-- start of Supplied entries --
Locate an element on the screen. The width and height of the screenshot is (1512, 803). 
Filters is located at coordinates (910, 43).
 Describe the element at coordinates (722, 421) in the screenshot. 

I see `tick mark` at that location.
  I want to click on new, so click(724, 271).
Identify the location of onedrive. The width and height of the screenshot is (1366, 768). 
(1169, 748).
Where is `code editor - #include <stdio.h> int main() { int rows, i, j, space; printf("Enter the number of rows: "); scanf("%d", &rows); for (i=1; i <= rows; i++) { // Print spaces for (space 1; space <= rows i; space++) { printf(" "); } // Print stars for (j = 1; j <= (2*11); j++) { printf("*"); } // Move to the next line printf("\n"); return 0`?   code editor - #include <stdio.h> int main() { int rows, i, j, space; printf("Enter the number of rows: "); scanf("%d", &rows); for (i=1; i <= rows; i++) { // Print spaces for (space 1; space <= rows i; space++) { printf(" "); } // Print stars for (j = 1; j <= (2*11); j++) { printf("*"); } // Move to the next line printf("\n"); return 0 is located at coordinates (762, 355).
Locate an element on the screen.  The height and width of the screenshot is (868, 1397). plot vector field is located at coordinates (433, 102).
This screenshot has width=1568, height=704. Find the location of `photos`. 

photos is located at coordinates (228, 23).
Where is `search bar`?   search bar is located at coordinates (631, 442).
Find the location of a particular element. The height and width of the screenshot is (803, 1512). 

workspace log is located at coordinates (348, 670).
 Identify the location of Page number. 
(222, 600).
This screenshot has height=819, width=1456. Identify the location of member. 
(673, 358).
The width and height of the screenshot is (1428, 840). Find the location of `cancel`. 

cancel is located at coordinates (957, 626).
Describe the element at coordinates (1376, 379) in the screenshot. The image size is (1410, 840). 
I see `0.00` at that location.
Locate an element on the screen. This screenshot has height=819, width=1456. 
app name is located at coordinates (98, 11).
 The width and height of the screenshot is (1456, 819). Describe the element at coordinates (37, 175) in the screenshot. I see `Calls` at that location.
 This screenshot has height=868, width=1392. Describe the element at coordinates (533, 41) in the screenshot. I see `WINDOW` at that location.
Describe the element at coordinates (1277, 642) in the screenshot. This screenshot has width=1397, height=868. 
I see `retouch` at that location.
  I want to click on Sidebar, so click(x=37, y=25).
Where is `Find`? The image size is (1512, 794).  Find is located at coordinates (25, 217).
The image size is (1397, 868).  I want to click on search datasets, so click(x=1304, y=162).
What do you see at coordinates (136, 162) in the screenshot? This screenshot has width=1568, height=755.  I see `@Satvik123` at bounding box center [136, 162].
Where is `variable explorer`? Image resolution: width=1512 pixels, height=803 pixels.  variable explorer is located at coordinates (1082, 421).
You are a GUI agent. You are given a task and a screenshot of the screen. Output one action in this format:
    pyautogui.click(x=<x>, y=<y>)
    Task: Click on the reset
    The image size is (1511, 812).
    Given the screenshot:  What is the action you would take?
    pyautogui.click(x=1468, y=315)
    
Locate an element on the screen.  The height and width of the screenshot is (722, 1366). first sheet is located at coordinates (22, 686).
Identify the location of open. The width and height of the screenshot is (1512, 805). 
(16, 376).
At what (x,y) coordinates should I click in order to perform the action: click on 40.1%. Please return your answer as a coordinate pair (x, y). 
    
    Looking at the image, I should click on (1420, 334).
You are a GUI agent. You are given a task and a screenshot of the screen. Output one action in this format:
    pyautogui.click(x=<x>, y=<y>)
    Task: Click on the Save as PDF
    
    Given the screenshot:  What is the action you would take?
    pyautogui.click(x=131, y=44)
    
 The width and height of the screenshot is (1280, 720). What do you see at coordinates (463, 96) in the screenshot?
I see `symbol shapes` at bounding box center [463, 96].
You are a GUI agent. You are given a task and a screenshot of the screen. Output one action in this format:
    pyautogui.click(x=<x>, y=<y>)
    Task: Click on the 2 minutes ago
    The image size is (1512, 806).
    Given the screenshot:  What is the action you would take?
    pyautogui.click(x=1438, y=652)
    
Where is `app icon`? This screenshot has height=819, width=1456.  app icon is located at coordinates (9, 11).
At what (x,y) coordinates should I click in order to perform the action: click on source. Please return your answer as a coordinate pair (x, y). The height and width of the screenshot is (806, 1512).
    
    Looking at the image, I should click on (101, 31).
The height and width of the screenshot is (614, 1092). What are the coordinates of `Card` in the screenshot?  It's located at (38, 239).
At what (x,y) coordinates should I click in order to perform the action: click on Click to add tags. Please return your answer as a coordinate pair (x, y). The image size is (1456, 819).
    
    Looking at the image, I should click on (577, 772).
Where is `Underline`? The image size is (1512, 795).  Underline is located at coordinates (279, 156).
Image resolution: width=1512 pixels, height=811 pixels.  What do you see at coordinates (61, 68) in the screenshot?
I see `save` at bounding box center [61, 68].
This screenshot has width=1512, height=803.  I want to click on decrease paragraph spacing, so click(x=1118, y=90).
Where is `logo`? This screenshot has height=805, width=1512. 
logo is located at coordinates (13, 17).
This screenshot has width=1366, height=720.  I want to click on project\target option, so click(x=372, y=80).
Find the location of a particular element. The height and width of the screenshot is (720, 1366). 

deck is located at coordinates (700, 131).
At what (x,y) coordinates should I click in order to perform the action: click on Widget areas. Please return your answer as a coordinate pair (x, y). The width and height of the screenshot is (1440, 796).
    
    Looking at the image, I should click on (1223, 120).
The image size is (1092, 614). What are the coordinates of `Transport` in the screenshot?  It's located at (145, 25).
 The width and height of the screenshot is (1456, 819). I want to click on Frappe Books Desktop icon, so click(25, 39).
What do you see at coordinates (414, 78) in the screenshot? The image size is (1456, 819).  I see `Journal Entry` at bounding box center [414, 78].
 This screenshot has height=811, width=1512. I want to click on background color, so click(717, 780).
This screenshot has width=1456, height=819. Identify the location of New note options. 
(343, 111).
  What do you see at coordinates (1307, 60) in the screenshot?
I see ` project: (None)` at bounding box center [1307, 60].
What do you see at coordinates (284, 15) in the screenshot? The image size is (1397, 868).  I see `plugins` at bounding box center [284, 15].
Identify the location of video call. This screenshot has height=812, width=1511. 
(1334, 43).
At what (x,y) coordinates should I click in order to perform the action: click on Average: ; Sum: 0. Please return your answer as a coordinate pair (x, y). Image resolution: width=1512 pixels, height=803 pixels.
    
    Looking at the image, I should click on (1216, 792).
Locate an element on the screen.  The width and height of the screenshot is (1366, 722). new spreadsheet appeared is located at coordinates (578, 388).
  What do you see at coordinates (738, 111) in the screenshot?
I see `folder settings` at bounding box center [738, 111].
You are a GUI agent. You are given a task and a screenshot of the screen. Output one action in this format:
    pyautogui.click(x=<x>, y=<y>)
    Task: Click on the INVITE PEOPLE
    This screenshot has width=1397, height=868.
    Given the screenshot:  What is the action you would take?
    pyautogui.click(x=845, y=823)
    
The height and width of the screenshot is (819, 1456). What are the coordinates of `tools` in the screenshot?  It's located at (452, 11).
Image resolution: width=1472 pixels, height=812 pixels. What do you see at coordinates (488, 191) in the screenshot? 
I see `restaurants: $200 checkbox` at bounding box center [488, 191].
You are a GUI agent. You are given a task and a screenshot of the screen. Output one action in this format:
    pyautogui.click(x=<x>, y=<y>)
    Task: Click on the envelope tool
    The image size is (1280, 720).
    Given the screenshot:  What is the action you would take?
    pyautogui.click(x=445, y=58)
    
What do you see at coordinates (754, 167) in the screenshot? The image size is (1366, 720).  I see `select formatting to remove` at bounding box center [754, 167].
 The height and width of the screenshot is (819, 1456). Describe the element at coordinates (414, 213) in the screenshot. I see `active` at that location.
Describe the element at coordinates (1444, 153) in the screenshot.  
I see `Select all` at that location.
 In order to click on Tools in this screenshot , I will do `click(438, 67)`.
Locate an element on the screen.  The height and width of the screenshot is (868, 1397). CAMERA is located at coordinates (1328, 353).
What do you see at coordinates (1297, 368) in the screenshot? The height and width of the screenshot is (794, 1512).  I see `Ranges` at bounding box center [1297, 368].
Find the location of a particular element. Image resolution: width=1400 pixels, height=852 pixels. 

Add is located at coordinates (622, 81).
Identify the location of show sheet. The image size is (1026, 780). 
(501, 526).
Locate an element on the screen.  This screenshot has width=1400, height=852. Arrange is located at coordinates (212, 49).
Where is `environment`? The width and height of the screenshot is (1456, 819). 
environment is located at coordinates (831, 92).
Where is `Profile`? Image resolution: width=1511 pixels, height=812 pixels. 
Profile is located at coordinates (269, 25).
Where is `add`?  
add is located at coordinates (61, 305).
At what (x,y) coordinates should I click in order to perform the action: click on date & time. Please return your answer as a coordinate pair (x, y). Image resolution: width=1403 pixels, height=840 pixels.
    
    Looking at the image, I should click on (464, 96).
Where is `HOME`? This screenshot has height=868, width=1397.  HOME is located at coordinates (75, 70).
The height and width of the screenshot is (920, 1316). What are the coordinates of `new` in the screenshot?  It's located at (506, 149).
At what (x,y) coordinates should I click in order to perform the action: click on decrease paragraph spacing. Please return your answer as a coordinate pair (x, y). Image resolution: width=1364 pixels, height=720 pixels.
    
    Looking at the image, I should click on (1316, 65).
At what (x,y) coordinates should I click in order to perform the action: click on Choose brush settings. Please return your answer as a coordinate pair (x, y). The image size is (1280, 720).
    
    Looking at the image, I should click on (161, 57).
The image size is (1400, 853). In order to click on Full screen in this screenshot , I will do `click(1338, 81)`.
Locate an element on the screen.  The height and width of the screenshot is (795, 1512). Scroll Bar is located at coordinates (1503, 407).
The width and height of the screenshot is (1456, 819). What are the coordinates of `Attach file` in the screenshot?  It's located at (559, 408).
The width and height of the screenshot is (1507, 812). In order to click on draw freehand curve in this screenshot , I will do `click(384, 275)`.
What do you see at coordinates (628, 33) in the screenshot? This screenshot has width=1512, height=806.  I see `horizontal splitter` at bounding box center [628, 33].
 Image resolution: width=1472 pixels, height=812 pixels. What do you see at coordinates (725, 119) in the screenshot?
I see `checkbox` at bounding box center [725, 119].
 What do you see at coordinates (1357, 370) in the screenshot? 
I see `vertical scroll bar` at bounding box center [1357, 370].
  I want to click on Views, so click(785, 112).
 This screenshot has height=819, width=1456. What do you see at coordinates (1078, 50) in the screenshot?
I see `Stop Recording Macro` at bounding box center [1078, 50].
-- end of Supplied entries --
[Aim]: Change "screenshot" to "image" in the entries, starting at the first entry and ending at the line that contains "(1169, 748).". Leave everything else unchanged.

[Output]:
Locate an element on the screen. The width and height of the image is (1512, 803). 
Filters is located at coordinates (910, 43).
 Describe the element at coordinates (722, 421) in the image. 

I see `tick mark` at that location.
  I want to click on new, so click(724, 271).
Identify the location of onedrive. The width and height of the image is (1366, 768). 
(1169, 748).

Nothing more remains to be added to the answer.